Memento is a film that was filmed in a short 25 days.  Christopher Nolan's screenplay was based on his brother Johnathan Nolan's story "Memento Mori". But the screenplay is still considered original, rather than adapted because Jonathan's story wasn't published until after the film was completed.  The medical condition experienced by Leonard in this film is a real condition called Anterograde Amnesia - the inability to form new memories after damage to the hippocampus.

The film starts out in reverse with a Polaroid picture but all of the sound is moving forward.  To get a better looking scene in reverse, they didn't simply film it forward and reverse it in editing. They fed the film through in reverse, making a crisper picture.  The transitions in the is film go from color to black and white.  Color has probably been used most often to signal important changes.  This can be accomplished by using color in conjunction with black and white or by switching to an obviously different color emphasis or style at the point of transition. The Art of Watching Films pg 233 The film's events unfold in two separate, alternating narratives — one in color, and the other in black and white. The black and white sections are told in chronological order, showing Leonard conversing with an anonymous phone caller in a motel room. Leonard's investigation is depicted in color sequences that are in reverse order. As each sequence begins, the viewer is unaware of the preceding events, just like Leonard, thereby giving us a sense of his confusion.

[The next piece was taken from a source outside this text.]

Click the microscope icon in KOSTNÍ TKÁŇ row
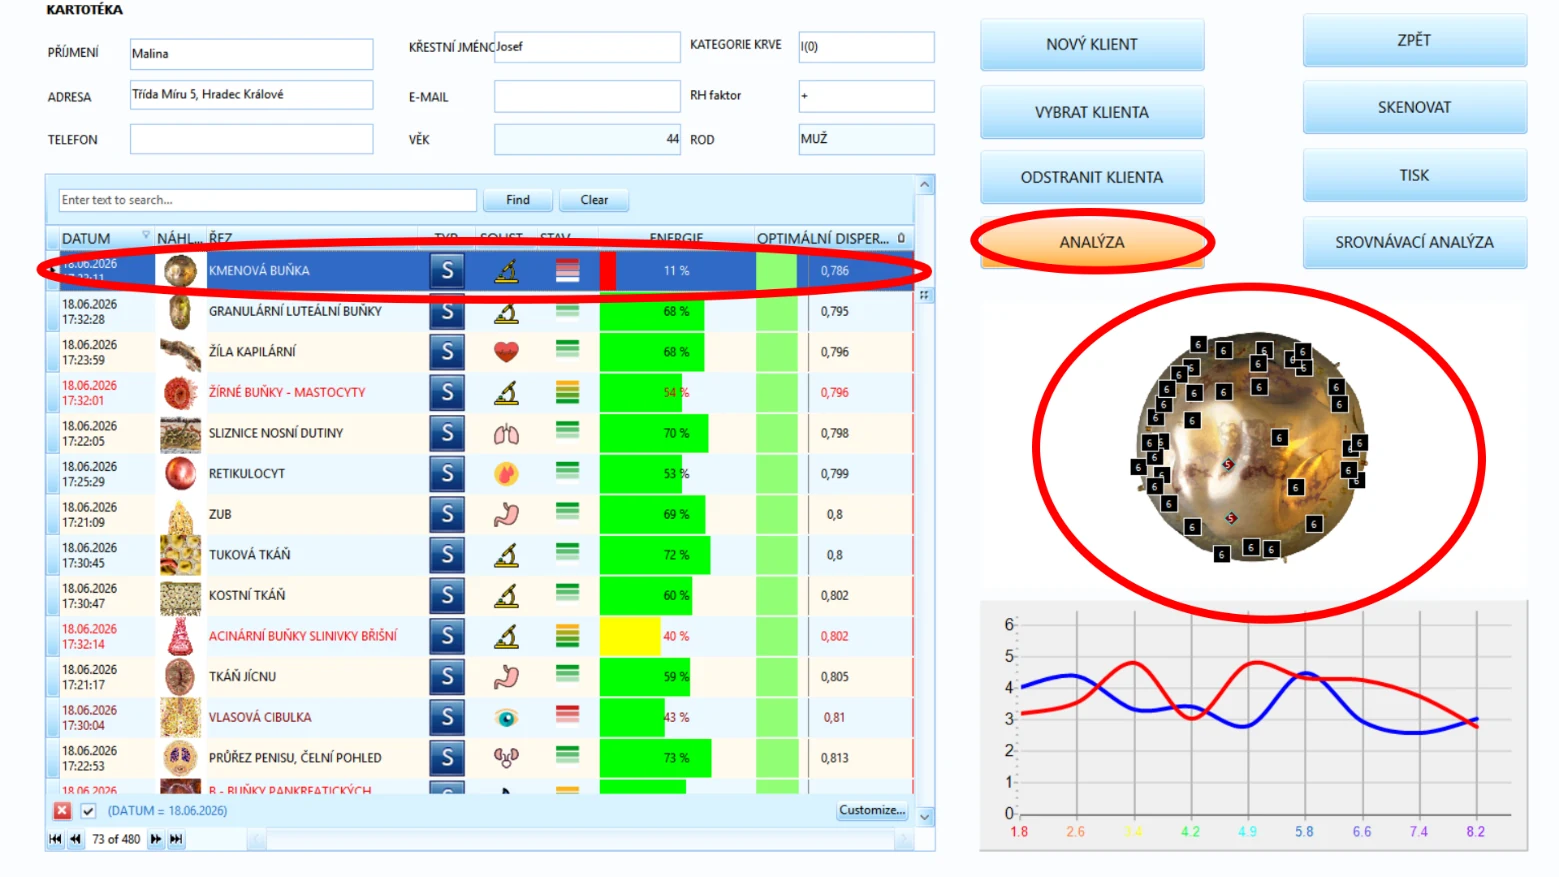The width and height of the screenshot is (1559, 877). [507, 595]
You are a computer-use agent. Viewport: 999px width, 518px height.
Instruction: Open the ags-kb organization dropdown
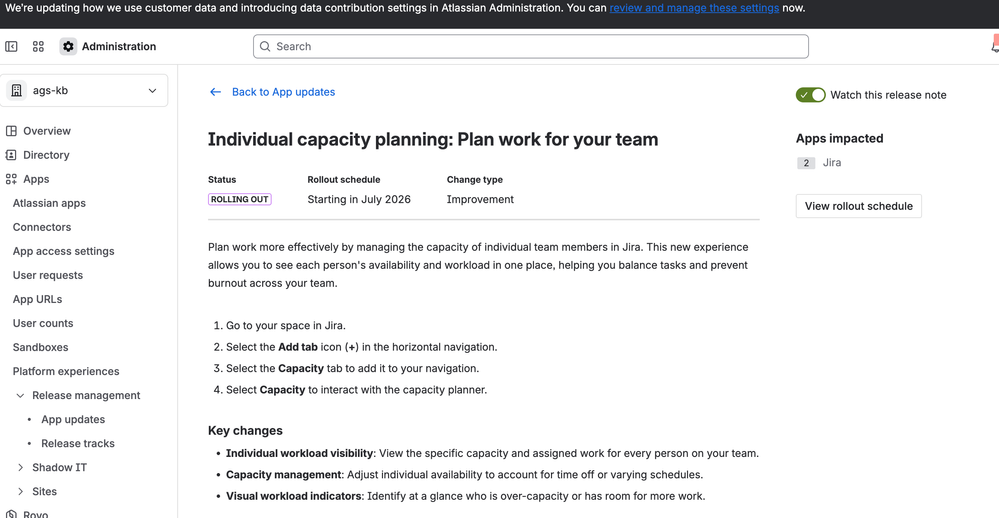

While composing the soundtrack, they created different, distinct sounds to differentiate between the color and black-and-white scenes.  Julyan says, "The emotion I was aiming at with my music was yearning and loss. But a sense of loss you feel but at the same time you don't know what it is you have lost, a sense of being adrift, (Wikipedia)  The cast for this movie fit their roles well.  The ultimate goal of any character should be to make us believe completely in the reality of the character.  The Art of Watching Films pg 319
Guy Pearce makes you believe that he has no short term memory by repeating himself and using pictures to find things, by looking a little shocked by the notes he finds. 

Christopher Nolan's love of literature is an integral aspect to his style as a film-maker.  “ I studied English Literature. I wasn't a very good student, but one thing I did get from it, while I was making films at the same time with the college film society, was that I started thinking about the narrative freedoms that authors had enjoyed for centuries and it seemed to me that filmmakers should enjoy those freedoms as well.” (Wiki quote) Memento was only his second debut film.  With his films he is creative and uses his own style, he does not conform to regular Hollywood standards.